[Material provided — start]

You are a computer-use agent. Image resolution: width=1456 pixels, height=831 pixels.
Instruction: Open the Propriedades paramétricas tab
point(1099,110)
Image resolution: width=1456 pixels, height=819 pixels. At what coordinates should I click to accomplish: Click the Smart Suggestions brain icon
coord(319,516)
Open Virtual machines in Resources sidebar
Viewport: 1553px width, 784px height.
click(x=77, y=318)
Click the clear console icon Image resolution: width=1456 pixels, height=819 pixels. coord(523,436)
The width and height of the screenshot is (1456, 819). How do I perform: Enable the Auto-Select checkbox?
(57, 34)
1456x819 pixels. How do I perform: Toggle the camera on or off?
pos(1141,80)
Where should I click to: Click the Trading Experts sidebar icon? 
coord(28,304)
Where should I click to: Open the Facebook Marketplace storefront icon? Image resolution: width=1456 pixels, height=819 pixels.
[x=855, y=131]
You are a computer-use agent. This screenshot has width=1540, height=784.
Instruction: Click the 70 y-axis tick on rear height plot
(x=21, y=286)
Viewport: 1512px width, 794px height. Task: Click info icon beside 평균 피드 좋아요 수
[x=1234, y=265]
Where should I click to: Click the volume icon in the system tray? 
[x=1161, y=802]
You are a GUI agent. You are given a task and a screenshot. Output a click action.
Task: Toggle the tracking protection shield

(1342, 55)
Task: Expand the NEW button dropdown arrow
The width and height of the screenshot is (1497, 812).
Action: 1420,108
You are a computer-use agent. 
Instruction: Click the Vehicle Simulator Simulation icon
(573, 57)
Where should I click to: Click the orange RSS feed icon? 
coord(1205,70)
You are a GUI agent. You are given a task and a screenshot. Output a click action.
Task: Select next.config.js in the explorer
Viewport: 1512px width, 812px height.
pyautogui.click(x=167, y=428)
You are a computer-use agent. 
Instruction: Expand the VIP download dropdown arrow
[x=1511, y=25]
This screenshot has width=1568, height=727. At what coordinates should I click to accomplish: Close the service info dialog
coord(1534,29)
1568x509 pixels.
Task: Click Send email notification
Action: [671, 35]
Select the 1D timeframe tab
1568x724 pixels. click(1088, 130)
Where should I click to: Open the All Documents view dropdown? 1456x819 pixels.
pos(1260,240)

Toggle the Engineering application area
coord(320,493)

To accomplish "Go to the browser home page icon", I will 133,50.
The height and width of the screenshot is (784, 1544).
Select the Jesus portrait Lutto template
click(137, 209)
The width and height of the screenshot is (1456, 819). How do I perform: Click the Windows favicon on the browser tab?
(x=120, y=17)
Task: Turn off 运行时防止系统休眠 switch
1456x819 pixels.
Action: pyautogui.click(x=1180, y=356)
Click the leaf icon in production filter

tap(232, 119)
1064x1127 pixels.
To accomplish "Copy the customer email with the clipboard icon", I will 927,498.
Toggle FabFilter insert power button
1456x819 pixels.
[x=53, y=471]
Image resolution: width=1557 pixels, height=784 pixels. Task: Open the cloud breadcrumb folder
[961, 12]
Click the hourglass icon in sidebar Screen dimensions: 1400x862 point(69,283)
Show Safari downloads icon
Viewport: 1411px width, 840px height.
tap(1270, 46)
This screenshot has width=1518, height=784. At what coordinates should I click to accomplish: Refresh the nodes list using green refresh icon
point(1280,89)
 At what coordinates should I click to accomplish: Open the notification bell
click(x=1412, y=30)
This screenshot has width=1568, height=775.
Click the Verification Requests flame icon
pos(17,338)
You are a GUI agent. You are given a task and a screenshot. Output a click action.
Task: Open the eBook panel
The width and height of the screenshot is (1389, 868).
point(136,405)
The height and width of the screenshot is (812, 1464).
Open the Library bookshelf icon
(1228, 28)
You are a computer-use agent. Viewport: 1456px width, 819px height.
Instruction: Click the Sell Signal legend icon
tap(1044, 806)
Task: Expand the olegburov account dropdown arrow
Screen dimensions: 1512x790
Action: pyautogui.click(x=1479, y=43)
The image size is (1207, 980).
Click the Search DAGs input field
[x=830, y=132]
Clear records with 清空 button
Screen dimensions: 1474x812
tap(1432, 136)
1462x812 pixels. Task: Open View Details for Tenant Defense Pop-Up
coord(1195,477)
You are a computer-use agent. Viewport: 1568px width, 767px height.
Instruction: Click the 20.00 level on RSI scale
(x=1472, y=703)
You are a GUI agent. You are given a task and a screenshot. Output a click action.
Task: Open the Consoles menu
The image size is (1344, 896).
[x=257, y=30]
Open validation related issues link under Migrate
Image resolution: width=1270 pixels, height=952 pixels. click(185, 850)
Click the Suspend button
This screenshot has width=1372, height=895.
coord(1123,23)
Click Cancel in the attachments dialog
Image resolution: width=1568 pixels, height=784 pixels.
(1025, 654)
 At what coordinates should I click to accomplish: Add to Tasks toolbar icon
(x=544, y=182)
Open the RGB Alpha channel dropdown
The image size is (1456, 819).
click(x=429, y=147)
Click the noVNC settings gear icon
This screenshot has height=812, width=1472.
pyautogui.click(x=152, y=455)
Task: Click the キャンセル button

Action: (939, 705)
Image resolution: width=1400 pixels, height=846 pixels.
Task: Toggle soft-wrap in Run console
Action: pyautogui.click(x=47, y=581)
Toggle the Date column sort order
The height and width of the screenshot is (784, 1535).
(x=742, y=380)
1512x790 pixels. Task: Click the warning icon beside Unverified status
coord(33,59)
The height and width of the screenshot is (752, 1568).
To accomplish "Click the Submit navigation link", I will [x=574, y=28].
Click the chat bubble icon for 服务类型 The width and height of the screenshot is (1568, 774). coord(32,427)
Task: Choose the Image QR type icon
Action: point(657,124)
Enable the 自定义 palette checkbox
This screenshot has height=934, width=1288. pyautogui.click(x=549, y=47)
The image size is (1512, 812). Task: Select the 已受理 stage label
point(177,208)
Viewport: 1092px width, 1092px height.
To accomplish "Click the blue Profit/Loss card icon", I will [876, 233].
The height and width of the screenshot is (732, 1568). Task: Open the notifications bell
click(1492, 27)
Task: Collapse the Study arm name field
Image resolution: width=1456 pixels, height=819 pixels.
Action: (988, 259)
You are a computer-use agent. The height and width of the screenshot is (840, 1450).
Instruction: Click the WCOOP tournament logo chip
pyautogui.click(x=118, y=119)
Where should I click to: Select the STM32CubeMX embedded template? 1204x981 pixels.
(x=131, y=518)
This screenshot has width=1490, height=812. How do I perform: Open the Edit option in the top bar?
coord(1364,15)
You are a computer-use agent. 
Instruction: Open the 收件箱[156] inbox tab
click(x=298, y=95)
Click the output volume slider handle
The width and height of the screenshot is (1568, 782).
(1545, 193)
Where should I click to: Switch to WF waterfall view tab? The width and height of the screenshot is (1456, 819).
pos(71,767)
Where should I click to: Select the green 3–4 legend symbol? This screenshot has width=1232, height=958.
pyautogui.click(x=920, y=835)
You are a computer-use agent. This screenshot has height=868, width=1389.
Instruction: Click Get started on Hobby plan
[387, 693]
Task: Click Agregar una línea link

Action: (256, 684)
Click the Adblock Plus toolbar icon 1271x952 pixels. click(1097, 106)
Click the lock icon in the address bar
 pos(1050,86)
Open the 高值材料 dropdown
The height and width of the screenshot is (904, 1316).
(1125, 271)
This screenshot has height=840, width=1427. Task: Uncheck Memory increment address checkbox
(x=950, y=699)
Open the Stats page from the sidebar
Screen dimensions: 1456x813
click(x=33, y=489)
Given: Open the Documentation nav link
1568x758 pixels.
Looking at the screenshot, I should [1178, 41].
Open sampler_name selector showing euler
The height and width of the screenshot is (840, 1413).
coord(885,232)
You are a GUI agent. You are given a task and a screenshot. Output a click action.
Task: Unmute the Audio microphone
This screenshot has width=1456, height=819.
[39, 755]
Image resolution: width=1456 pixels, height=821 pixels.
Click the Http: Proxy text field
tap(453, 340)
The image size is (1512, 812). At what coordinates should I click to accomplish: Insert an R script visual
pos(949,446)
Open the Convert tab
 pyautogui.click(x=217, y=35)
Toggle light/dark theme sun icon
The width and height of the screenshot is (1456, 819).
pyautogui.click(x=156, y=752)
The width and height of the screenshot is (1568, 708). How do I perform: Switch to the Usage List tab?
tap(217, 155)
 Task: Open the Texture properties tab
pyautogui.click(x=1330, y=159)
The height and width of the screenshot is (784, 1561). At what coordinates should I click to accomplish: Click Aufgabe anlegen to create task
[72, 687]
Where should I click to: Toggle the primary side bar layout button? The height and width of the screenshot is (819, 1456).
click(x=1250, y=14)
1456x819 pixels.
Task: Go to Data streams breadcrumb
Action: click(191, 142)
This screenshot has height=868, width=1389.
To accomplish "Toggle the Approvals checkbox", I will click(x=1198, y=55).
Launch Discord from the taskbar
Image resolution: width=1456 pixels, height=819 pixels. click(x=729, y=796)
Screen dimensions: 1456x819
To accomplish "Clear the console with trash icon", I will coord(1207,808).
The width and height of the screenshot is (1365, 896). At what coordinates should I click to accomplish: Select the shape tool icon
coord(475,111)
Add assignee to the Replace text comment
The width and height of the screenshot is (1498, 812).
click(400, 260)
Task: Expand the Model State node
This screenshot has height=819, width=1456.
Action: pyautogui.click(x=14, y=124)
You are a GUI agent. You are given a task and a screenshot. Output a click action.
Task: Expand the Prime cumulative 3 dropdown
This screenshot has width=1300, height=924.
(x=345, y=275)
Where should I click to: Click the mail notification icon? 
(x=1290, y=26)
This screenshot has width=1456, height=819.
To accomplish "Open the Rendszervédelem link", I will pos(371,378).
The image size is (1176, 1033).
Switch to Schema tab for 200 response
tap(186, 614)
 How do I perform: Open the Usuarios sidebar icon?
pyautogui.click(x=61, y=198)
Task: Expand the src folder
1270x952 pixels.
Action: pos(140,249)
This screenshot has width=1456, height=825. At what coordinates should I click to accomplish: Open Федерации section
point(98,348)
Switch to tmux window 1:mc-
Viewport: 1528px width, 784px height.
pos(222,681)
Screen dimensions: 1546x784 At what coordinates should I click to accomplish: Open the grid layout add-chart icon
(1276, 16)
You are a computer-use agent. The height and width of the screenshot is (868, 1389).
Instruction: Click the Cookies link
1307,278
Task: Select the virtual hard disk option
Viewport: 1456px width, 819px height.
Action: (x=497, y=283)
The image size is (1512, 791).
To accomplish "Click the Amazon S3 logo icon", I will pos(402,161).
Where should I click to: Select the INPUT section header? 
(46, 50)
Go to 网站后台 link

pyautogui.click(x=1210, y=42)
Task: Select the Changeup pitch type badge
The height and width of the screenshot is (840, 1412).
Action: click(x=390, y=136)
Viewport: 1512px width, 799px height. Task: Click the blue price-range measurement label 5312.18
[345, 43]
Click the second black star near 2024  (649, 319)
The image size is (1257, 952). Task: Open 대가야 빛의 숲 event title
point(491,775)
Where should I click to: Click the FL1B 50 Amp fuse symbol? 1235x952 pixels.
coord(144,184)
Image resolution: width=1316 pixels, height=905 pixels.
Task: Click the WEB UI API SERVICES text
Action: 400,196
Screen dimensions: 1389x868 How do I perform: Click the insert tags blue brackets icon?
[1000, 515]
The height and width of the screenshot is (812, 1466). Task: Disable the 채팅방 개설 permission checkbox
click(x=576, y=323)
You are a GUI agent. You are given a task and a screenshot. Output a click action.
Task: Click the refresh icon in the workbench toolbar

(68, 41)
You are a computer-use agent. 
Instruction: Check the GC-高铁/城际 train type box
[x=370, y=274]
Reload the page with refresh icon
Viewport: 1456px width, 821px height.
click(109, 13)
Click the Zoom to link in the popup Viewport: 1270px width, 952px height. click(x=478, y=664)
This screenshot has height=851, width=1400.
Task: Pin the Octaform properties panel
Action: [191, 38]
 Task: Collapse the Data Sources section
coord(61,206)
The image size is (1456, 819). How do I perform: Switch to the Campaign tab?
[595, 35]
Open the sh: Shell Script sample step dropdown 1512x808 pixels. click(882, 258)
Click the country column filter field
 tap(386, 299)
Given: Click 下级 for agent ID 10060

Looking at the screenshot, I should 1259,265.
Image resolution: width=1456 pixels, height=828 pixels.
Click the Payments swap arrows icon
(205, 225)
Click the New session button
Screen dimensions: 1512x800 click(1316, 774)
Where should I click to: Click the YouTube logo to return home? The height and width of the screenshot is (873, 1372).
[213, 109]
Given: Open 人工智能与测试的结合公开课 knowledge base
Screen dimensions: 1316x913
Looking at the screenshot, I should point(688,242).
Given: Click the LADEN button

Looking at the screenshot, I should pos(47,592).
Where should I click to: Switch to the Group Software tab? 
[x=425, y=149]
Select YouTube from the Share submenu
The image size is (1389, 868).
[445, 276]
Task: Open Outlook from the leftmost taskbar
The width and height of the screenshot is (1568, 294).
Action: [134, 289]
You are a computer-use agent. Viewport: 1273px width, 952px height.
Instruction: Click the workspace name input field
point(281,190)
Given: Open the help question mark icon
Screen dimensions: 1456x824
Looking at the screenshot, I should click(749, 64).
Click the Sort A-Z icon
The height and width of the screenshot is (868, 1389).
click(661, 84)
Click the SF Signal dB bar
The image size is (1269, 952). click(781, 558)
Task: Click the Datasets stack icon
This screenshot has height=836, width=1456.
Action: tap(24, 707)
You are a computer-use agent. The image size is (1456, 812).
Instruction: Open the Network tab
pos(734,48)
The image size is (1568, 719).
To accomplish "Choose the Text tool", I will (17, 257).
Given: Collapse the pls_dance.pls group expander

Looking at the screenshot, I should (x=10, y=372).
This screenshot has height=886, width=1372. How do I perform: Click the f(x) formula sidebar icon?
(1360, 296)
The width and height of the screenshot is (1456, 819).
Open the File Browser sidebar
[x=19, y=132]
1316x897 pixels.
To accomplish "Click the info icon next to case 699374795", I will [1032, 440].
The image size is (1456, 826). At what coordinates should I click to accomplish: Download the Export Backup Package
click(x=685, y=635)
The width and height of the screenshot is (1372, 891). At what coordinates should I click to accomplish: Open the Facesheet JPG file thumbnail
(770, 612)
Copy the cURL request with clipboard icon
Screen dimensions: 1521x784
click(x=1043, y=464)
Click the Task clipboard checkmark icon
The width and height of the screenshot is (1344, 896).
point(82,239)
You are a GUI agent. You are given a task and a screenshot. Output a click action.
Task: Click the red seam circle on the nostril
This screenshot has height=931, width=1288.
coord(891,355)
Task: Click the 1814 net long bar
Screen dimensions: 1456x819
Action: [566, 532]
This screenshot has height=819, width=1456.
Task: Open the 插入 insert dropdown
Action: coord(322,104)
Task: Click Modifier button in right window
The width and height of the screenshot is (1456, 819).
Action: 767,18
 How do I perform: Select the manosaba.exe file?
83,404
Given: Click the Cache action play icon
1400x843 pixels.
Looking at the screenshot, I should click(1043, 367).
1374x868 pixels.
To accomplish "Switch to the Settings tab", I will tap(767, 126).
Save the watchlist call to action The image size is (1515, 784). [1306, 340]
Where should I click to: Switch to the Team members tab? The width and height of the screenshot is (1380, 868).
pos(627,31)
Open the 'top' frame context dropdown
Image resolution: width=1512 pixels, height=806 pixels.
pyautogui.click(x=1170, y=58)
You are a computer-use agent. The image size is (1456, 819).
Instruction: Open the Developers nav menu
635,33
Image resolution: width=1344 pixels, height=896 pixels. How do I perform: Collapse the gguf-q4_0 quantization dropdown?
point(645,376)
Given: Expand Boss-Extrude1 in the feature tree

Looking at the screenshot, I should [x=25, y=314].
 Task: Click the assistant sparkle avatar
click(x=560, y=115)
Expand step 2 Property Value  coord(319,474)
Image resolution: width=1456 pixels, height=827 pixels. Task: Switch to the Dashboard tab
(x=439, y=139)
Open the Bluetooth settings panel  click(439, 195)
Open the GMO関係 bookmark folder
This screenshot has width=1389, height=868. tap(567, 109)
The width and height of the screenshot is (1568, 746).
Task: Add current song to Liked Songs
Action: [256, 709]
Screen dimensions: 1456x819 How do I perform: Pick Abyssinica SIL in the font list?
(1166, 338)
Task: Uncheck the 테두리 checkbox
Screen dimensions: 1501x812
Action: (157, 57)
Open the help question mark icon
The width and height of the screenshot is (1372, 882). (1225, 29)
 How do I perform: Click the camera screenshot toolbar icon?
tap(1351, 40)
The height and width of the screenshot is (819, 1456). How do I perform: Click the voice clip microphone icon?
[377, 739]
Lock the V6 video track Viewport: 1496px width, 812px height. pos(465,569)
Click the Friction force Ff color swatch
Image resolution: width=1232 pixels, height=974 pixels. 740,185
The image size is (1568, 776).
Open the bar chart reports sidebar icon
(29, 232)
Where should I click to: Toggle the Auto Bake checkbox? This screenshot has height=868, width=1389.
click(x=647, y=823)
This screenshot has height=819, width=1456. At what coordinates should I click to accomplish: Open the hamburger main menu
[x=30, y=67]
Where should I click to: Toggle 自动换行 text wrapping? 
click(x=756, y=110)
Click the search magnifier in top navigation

[Material provided — finish]

* [What this task involves]: Search the data above for the string "step" and return every line that has it.

* [The answer]:
Open the sh: Shell Script sample step dropdown 1512x808 pixels. click(882, 258)
Expand step 2 Property Value  coord(319,474)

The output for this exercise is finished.